-- Start Provided records --

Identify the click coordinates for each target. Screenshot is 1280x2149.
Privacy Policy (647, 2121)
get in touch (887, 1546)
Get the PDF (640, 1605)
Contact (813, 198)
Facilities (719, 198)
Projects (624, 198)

-- End Provided records --
-- Start Provided records --

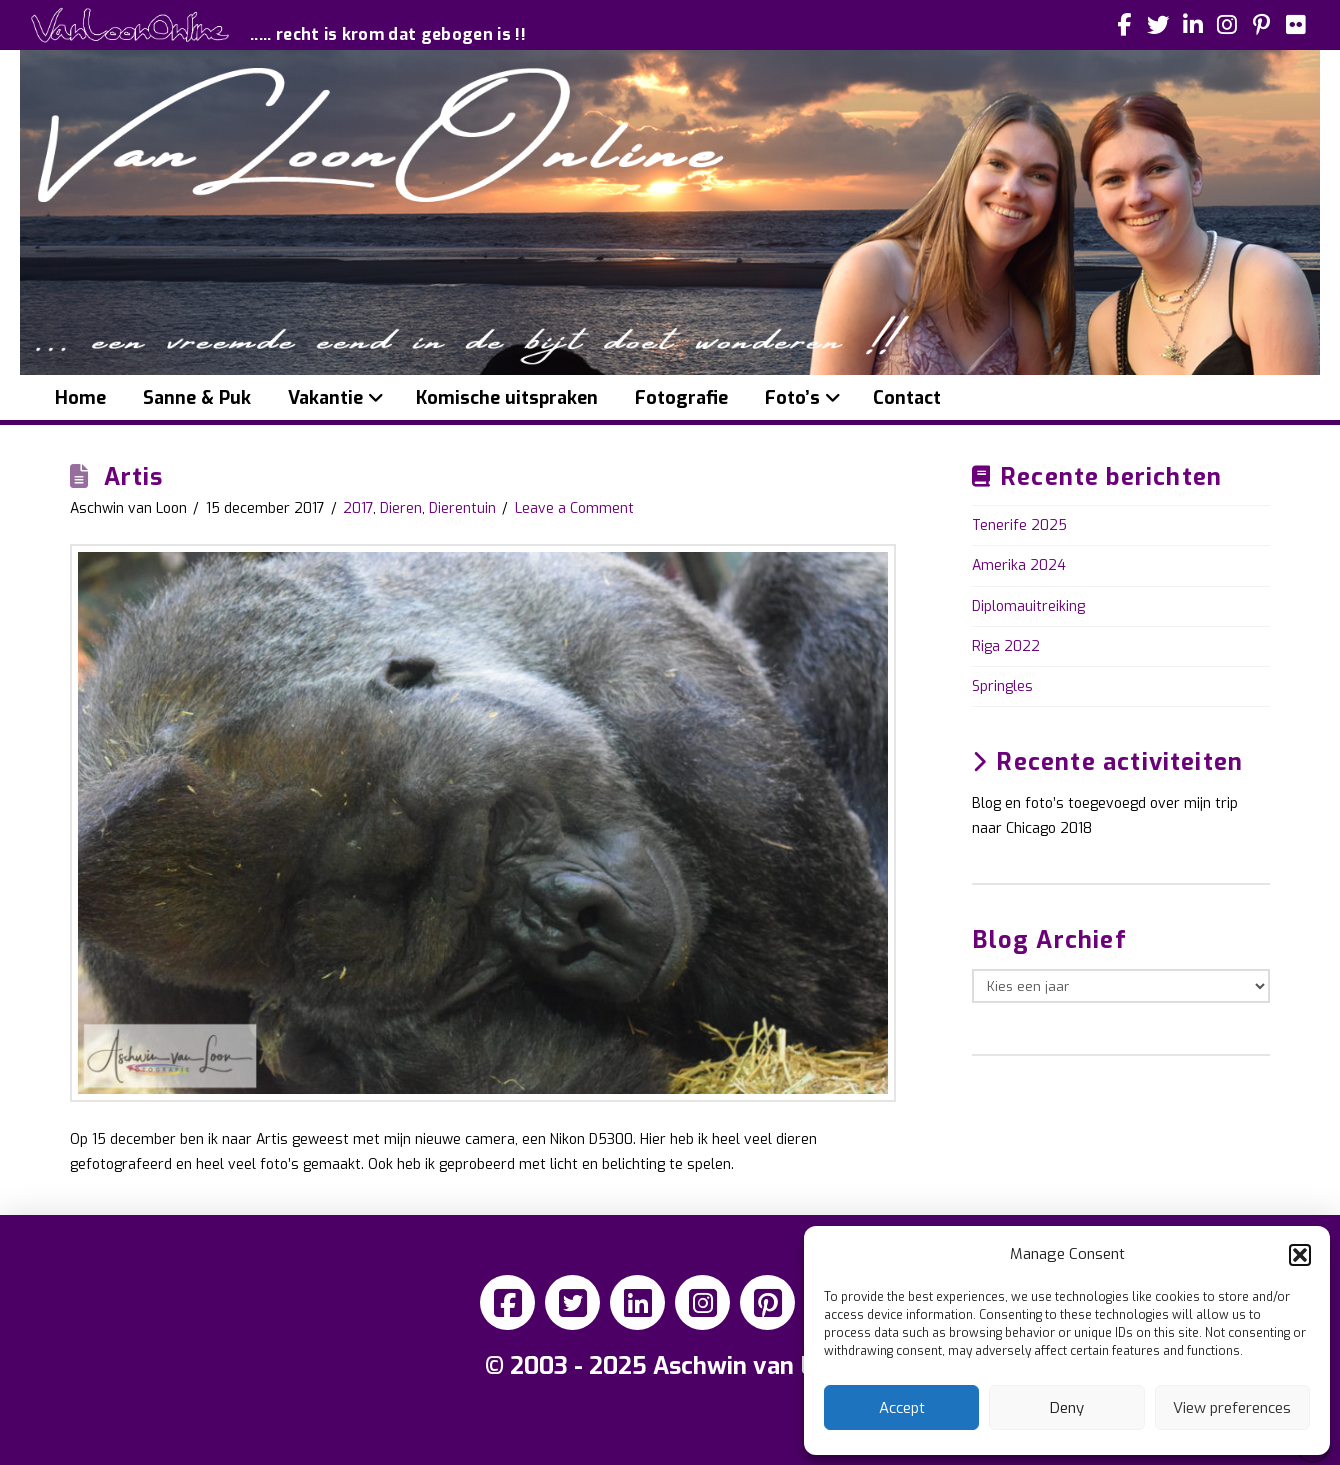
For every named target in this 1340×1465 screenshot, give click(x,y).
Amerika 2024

-- End Provided records --

## Written request:
Rewrite the records from the line containing "Identify the click" to the line containing "Facilities (719, 198)", both included, and shift every coordinate in the answers by -86.

## The result:
Identify the click coordinates for each target. Screenshot is 1280x2149.
Privacy Policy (561, 2035)
get in touch (801, 1460)
Get the PDF (554, 1519)
Contact (727, 112)
Facilities (633, 112)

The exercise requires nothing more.